TASK TO COMPLETE: Whatever the data contains, copy all of it exactly.
▽
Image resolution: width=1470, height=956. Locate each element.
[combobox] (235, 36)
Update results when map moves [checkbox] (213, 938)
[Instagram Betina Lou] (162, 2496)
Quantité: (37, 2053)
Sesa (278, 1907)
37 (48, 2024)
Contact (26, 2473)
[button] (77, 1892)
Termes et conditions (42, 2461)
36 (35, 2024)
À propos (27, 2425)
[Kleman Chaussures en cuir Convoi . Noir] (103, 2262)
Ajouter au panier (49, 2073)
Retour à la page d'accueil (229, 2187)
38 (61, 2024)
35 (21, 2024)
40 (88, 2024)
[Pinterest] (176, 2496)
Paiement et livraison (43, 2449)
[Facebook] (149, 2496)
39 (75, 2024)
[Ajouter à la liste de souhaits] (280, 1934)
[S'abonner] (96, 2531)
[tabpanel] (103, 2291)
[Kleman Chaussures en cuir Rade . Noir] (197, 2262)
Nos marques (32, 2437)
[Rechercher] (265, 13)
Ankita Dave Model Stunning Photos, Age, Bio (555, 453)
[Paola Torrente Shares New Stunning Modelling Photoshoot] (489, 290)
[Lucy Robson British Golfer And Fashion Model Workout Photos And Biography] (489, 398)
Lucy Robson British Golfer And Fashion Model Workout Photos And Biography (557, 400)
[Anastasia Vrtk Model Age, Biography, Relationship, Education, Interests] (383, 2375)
△
REPLY TO THE EXERCISE:
Image resolution: width=1470, height=956. Locate each element.
[combobox] (235, 36)
Update results when map moves [checkbox] (213, 938)
[Instagram Betina Lou] (162, 2496)
Quantité: (37, 2053)
Sesa (278, 1907)
37 (48, 2024)
Contact (26, 2473)
[button] (77, 1892)
Termes et conditions (42, 2461)
36 (35, 2024)
À propos (27, 2425)
[Kleman Chaussures en cuir Convoi . Noir] (103, 2262)
Ajouter au panier (49, 2073)
Retour à la page d'accueil (229, 2187)
38 (61, 2024)
35 (21, 2024)
40 (88, 2024)
[Pinterest] (176, 2496)
Paiement et livraison (43, 2449)
[Facebook] (149, 2496)
39 (75, 2024)
[Ajouter à la liste de souhaits] (280, 1934)
[S'abonner] (96, 2531)
[tabpanel] (103, 2291)
[Kleman Chaussures en cuir Rade . Noir] (197, 2262)
Nos marques (32, 2437)
[Rechercher] (265, 13)
Ankita Dave Model Stunning Photos, Age, Bio (555, 453)
[Paola Torrente Shares New Stunning Modelling Photoshoot] (489, 290)
[Lucy Robson British Golfer And Fashion Model Workout Photos And Biography] (489, 398)
Lucy Robson British Golfer And Fashion Model Workout Photos And Biography (557, 400)
[Anastasia Vrtk Model Age, Biography, Relationship, Education, Interests] (383, 2375)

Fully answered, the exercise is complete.